ETX2250/ETF5922

Revision

Lecturer: Kate Saunders

Department of Econometrics and Business Statistics


  • etx2250-etf5922.caulfield-x@monash.edu
  • Lecture 12
  • <a href=“dvac.ss.numbat.space”>dvac.ss.numbat.space


Learning Objectives

We’ve covered a lot of topics.

Today will be a highlights tour.

Today’s class

  • Look at each of the lectures

  • Pull out some of the key messages

  • Give you some questions to help you revise for your exam

Week 1

Week 1

Introduction to Data Visualisation

  • Lecture 1: Getting Started with Data Visualisation

  • Lecture 2: The Good, the Bad and the Ugly of Data Visualisation

  • Lecture 3: Data Visualisation in BI

Day 1: Why take this unit?


Importance of Data Visualisation and Communication

  • Data visualisation is a starting point of every Business Analytics Project.

  • A picture says a 1000 words: We can turn data into insights using visualisation

  • Search and show patterns, trends, structure, irregularities, relationships among data

  • Integral for communicating results from an analysis with clarity and efficiency

Day 1: Learning Objectives

At the end of this unit you will be able to:

  1. Critically evaluate the quality of a data visualisation using the principles of graphical excellence

  2. Successfully create high-quality data visualisations for a given dataset using software, such as Power BI or R.

  3. Develop the skills to effectively use data visualisations to communicate insights to an audience

  4. Develop the skills to effectively use data visualisations to communicate in the appropriate medium, such as report writing, in presentations and digital storytelling.

  5. Apply advanced topics in data visualisation, such as using interactivity and animation to enhance communication.

Day 1: Variable types

Introduction to plots

Different types of variables:

  • Discrete
    • Count
    • Categorical: Ordinal and Nominal
  • Continuous

Your turn

  • Can you think of examples for each of these variable types?

  • Do you know which variables are visualised best with which plot? (Remember: data-to-viz)

Day 2: Good practice in data visualisation

Tufte’s Principles

  • Show the data
    • Maximise data ink
  • Avoid distorting what the data have to say
    • Do not create misleading visualisations
  • Present your data in a small space; efficiently with clarity.
    • Optimise data density
  • Make large data sets coherent
    • Use small multiples
  • Encourage the eye to compare different pieces of data
    • Group your data appropriately

See the ‘The Visual Display of Quantitative Information’ by Edward Tufte.

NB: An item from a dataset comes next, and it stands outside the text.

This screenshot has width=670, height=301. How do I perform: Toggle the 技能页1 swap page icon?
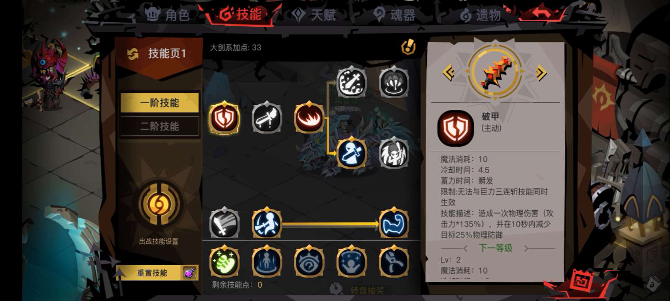click(133, 54)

Day 2: Good practice in data visualisation

Your turn

  • Can you sketch examples of Tufte’s principles in practice?

    • Good data-density vs bad data-density?

    • Good data-ink vs bad data-ink?

  • If given a visualisation - Can you identify if Tufte’s principles are being used effectively?

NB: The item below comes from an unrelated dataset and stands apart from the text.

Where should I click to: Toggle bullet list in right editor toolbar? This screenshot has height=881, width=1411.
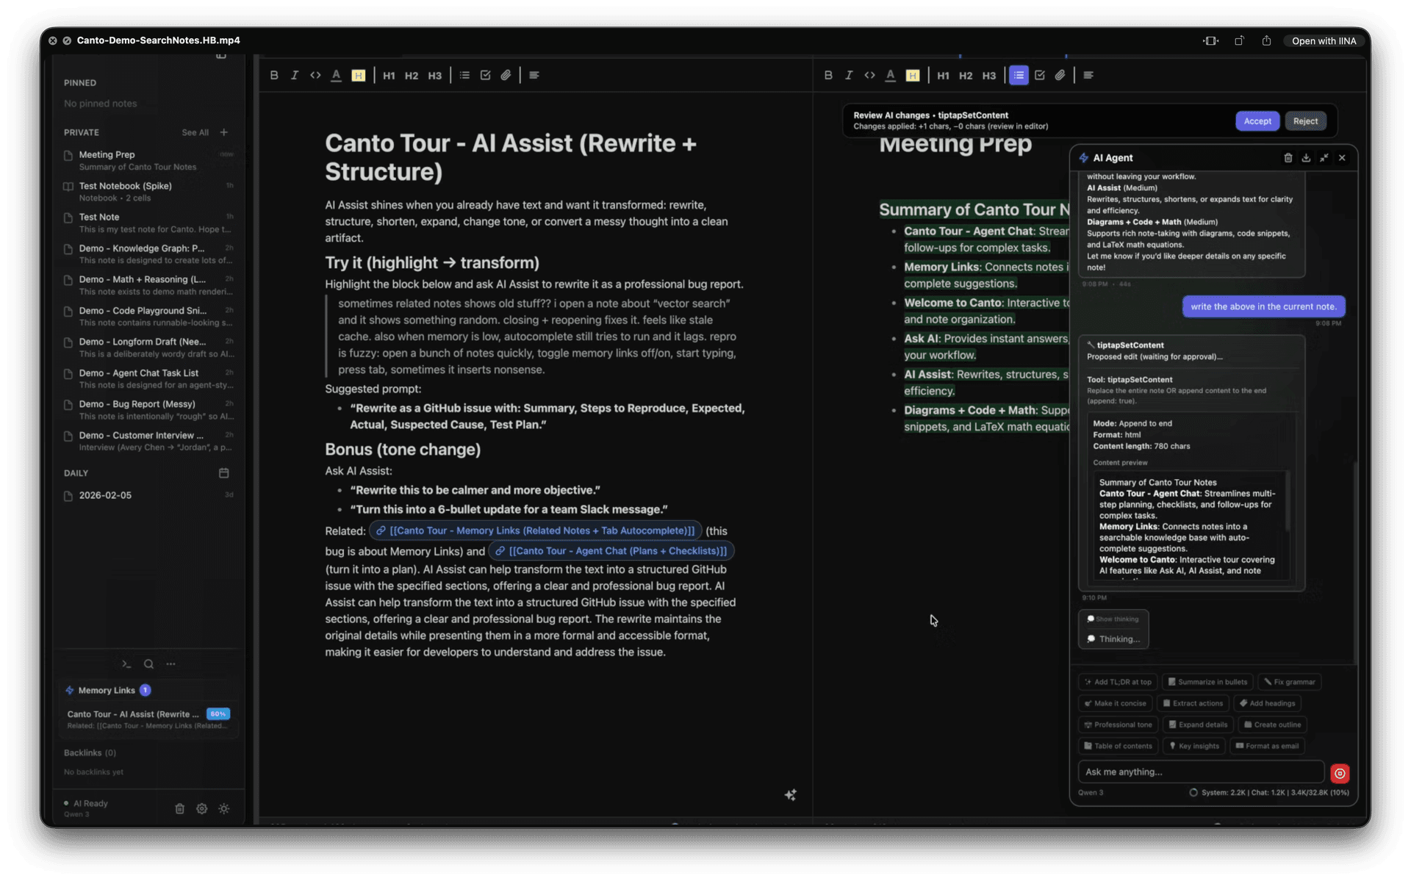[1019, 75]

  • Do you understand how to use Tufte’s principles to improve a visualisation?

Day 2: Perceiving visual elements

How the brain processes visual information is essential for creating effective visualisations.

Key elements of human perception

These include:

  • Pre-attentive processing
  • Visual hierarchy
  • Encoding efficiency
  • Gestalt principles
  • Color perception
  • Pattern and trend recognition
  • Managing cognitive load
  • Cultural and contextual factors

Day 2: Perceiving visual elements

Your turn

  • Can you describe each of these?

  • Which ones are most/least effective?

  • Which visual elements do you notice first/last?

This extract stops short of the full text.